You'd do well to fear The 50 Book Challenge!

#7. Tricked by Alex Robinson – I generally hate the term “graphic novel,” but that’s a very accurate description of this book, so I’ll suck up my pride this time. Tricked, the gi-normously sized new graphic novel by Alex Robinson, might just be one of the best character studies in the history of the comic book form. The story follows six people – a reclusive rock star, an office temp, a waitress, a young runaway, an autograph counterfeiter, and a psychotically obsessed music fan – whose lives gradually begin to intersect over time until they are all finally brought together in a final act that manages to seem both inevitable and shocking at the same time. It reads a bit like a comic book version of Short Cuts, really. And if that seems like a lofty comparison, rest assured this book lives up to it admirably. The characters could be one-note caricatures very easily – the waitress who is unlucky in love, the girl in search of the father she has never met, the washed-up musician seeking his muse – but like those from the Robert Altman movie or the Raymond Carver stories that inspired it, they each have those unique quirks and qualities that somehow make them as real as the people you know.

Robinson proved that he had the chops to create moving, compelling, character-driven stories in his previous work, Box Office Poison (which is also collected in a phone book-sized graphic novel). BOP, however, was originally published in serial comic book form, and shows some of the drawbacks native to that format (most notably a shift in plotline focus – as the initial main character’s storyline stalls, a previously secondary character pretty much takes over the whole book). Robinson has obviously learned from his prior experiences, though, as the story in Tricked never waivers from the field of vision laid out in the early pages. Whether or not this would have been the case if this had been published in serial form instead of a completed, original graphic novel is impossible to tell. And honestly, it probably doesn’t matter.

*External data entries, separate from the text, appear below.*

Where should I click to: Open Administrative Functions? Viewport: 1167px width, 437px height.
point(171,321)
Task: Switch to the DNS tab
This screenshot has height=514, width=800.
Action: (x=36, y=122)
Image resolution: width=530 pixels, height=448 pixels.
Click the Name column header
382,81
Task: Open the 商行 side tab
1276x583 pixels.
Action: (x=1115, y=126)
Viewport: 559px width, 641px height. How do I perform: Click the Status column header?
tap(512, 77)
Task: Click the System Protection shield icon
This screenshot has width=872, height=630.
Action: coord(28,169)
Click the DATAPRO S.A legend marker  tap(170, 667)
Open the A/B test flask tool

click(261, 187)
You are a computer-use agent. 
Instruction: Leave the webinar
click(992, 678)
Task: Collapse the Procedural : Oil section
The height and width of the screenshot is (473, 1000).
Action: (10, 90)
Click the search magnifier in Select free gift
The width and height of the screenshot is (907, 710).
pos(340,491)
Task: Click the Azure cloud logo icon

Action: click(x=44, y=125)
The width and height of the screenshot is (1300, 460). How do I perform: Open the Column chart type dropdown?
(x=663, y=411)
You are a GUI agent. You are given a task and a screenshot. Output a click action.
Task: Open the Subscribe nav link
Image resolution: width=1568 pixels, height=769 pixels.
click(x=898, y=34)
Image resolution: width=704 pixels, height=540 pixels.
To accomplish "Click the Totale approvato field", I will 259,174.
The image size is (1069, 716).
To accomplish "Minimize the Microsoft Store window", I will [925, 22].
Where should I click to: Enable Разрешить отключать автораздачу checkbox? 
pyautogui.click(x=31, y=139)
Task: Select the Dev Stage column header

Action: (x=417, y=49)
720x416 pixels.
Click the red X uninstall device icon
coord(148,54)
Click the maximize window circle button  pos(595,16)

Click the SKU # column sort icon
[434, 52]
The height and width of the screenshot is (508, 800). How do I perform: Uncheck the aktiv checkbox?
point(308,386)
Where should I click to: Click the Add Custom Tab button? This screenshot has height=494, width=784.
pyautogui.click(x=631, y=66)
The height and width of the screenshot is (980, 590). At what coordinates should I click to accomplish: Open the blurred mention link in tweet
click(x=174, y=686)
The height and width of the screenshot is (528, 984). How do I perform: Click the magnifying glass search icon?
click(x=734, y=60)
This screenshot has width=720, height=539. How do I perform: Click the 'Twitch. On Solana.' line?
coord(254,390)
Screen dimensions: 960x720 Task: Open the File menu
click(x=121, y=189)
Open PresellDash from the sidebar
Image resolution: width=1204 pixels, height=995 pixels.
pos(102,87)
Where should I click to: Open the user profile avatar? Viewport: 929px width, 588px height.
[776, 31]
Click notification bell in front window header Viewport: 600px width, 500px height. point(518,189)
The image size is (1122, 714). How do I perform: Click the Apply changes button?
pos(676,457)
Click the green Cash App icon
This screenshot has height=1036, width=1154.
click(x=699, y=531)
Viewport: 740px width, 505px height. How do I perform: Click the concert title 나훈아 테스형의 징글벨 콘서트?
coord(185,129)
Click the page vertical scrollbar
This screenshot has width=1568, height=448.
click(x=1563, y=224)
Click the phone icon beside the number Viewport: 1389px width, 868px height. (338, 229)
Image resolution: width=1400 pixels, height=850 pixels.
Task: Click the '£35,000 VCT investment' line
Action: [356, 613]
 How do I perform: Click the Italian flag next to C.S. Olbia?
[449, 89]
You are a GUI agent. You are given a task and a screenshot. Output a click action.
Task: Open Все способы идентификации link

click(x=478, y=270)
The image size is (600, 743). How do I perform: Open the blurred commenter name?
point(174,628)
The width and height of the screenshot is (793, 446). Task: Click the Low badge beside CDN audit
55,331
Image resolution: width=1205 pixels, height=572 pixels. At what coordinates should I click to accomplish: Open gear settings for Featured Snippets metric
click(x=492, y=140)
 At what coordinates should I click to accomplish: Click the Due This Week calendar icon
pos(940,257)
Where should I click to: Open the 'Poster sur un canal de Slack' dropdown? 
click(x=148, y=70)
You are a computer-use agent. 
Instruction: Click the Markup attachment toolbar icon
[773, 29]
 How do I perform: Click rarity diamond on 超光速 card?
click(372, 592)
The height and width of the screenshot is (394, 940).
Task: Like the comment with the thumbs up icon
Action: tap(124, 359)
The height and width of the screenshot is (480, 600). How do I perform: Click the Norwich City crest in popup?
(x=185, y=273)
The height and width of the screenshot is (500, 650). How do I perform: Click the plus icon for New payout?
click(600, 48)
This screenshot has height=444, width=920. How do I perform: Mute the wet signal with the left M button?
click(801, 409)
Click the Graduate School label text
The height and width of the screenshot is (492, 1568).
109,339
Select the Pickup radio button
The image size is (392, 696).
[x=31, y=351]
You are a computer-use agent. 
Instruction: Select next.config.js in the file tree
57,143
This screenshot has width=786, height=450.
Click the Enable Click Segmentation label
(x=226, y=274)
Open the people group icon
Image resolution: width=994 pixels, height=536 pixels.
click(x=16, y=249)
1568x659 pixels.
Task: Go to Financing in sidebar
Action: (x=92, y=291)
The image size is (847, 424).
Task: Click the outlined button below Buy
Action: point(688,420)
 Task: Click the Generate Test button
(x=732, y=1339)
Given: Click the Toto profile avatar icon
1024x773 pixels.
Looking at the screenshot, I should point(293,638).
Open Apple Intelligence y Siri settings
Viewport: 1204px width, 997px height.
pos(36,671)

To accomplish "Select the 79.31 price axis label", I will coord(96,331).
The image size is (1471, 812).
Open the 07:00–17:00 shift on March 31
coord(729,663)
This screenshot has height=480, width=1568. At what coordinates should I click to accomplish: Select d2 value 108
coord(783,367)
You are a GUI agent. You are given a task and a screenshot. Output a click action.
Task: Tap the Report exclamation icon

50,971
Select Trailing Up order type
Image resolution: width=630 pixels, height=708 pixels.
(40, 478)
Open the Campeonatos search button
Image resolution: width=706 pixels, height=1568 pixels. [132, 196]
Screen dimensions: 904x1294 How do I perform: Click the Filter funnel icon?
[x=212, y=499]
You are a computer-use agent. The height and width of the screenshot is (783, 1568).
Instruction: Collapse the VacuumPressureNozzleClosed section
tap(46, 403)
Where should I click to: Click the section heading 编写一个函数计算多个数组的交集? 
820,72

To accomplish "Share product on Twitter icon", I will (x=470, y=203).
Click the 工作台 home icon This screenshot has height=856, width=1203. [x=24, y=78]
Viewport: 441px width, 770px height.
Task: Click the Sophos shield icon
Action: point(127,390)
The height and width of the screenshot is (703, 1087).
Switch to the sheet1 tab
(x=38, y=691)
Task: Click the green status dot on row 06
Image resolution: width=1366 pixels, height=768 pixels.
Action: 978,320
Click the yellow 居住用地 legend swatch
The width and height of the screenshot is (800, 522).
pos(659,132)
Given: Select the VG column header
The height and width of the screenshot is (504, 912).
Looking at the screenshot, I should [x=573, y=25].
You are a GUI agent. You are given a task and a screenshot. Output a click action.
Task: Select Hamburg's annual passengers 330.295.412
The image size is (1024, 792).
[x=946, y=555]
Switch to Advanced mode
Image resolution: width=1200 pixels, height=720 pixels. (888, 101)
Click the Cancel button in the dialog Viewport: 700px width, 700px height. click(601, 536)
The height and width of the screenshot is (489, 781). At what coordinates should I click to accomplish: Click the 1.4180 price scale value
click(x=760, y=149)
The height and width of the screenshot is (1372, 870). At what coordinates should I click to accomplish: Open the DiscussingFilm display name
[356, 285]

What does matter is that this is a great book that deserves to be read. If you’re at all open to reading comic books or graphic novels or whatever the hell you want to call ‘em, then you should read this book ASAP. If you’ve never read a comic before, then this is a hell of a place to start. Box Office Poison is well worth your time, too, so go and buy both today. Alex Robinson is a true talent, and a hell of a nice guy, so you’d all do well to throw some money his way at your earliest convenience.